Porque esta é uma ideia associada ao Cartão Único e à criação de uma entidade digital, que permita ao cidadão identificar-se e assinar, o professor frisou a importância de desenvolver esforços intensos de informação ao cidadão sobre as suas garantias e direitos, perante a introdução de um Cartão Único, pois considera que as dúvidas da opinião pública poderão matar qualquer iniciativa neste sentido. José Valença lembrou que desde 1974 que existem projectos para utilização de smart cards pelos Governos, que na sua maioria ficaram pelo caminho. O exemplo mais recente da controvérsia levantada por um projecto deste tipo vive-se no Reino Unido.




No seu modelo, o professor propõe um cartão que ao invés de transportar toda a informação relevante do cidadão, na sua relação com a Administração Pública, "tenha um conteúdo constituído por chaves criptográficas, o que não permite reconstituir a personalidade jurídica do cidadão".




Neste modelo o Cartão Único não disponibiliza quaisquer dados pessoais, mas apresenta-se como uma porta de entrada para a Administração Pública que guarda apontadores para as bases de dados dos serviços que o cidadão procura. Na presença destes apontadores cada serviço, de forma independente, consegue decifrar determinado utilizador sem ter acesso a dados que não precisa. Tendo em conta estas características o "cartão pode mesmo ser desmaterializado e usadas cópias de autentificação", explicou o professor.

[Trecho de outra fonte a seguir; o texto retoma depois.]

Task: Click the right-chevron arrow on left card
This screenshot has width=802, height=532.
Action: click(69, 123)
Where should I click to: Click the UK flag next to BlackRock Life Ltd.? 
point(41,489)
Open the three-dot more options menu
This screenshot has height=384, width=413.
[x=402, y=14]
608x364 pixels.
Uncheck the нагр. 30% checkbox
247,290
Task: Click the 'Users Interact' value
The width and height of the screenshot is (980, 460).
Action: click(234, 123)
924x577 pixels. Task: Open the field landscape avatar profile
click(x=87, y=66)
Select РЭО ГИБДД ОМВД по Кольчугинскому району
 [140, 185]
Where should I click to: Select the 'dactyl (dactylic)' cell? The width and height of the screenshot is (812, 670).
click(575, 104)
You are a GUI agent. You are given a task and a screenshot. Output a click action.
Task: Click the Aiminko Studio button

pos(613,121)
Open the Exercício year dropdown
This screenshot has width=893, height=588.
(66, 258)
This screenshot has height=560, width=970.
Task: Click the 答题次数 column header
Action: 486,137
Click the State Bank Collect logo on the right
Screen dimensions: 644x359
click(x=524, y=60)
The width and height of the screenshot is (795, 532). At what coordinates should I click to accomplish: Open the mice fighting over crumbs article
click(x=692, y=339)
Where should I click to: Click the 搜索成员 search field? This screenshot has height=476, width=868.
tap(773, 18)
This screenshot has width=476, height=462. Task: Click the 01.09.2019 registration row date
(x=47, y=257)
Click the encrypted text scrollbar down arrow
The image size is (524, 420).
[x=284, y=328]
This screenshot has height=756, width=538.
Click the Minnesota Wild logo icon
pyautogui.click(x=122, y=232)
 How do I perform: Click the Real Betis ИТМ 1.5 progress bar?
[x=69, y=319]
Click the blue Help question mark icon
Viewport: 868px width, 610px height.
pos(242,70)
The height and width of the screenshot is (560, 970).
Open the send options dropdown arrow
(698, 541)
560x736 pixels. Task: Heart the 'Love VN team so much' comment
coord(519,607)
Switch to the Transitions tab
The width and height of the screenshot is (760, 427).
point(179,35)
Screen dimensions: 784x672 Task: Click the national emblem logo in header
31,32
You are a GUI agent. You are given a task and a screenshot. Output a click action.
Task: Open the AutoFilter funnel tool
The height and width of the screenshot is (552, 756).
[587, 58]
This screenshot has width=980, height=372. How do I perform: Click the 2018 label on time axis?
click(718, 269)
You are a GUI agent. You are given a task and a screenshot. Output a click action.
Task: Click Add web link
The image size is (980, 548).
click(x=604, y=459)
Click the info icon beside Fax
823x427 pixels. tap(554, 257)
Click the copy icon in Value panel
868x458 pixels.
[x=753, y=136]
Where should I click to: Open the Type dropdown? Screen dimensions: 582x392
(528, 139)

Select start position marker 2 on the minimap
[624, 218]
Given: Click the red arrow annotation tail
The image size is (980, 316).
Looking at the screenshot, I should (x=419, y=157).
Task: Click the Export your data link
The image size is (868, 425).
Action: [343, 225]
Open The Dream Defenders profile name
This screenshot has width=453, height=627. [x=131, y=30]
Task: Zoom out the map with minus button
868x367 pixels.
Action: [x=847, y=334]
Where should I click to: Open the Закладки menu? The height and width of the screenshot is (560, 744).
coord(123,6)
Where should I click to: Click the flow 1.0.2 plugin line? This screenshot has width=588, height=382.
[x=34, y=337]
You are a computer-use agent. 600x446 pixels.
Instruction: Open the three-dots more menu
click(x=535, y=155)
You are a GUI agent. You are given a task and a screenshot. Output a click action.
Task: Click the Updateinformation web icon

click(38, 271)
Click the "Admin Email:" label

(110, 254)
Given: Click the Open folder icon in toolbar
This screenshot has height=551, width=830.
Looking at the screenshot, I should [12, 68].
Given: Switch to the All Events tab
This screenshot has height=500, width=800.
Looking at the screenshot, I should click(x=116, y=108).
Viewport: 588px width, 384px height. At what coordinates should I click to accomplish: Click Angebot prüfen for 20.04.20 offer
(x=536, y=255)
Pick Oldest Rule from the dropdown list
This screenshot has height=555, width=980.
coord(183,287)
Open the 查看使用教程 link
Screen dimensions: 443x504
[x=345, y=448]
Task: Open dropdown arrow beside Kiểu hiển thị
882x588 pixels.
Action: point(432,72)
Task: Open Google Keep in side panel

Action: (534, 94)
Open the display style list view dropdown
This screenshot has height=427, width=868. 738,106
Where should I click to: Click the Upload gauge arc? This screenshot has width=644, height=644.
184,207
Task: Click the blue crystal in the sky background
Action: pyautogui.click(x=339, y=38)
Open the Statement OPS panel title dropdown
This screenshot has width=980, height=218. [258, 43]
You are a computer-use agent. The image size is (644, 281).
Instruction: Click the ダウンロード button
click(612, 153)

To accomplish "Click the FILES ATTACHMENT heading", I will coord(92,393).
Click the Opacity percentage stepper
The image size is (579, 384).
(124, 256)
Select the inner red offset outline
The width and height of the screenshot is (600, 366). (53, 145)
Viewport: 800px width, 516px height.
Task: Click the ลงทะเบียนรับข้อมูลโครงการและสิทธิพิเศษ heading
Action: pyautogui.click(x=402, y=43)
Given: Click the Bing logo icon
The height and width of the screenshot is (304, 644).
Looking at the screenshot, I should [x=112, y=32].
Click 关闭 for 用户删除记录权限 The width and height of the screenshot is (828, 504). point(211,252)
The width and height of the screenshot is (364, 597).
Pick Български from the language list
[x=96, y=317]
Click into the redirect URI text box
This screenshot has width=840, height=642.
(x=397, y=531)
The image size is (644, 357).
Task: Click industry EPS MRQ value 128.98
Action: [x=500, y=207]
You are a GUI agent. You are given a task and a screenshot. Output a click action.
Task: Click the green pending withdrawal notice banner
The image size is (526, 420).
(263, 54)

"Não é necessário atribuir um número único ao cidadão", garante José Valença, acrescentando que o conteúdo electrónico do cartão é basicamente constituído por duas chaves principais, que permitem a assinatura electrónica e a identificação. "O princípio da independência institucional que o cartão deve garantir faz com que possa ser usado para fins públicos e privados", frisa também o professor.




Recorde-se que o programa do Governo prevê um piloto de Cartão Único já no próximo ano. Para operacionalizar a medida seriam necessárias alterações à legislação que viessem a permitir a atribuição de um número único ao cidadão - pois caso o Governo decidisse optar pelo modelo escolhido em vários países (nórdicos, por exemplo) a legislação actual não o permite - e a combinação de dados sensíveis e não sensíveis num mesmo cartão, acedido por vários serviços da administração Pública, defendeu no encontro o advogado Fernando Resina da Silva. O mesmo responsável considerou, no entanto, que um modelo como o apresentado pelo professor universitário seria mais simples de implementar, do ponto de vista das alterações à legislação, que seriam menores.




O professor explicou ainda que a implementação do seu modelo implicaria a criação de autoridades certificadoras destes certificados de cidadania, uma autoridade emissora e uma outra reguladora.




José Valença vê a operacionalização do seu modelo num piloto que envolva os principais órgãos da Administração Pública de uma determinada região, que pode aproveitar o seu projecto de Cidades e Regiões Digitais para desenvolver o teste. O professor considera que este período deverá servir para iniciar a integração de serviços, testar interoperabilidade, montar um sistema de emissão e distribuição de certificados de cidadania, testar formas de recolher a informação necessária ao cartão e criar um serviço de help desk para o cidadão. A acompanhar o piloto deverá estar um esforço intenso para informar as populações e eliminar os seus receios relativamente à centralização de dados, frisou.




Tanto quanto se sabe, o Governo não tomou ainda uma decisão sobre o modelo de suporte ao piloto previsto para 2006. O professor confirmou, no entanto, que o seu modelo já foi ouvido por alguns membros da equipa de José Sócrates.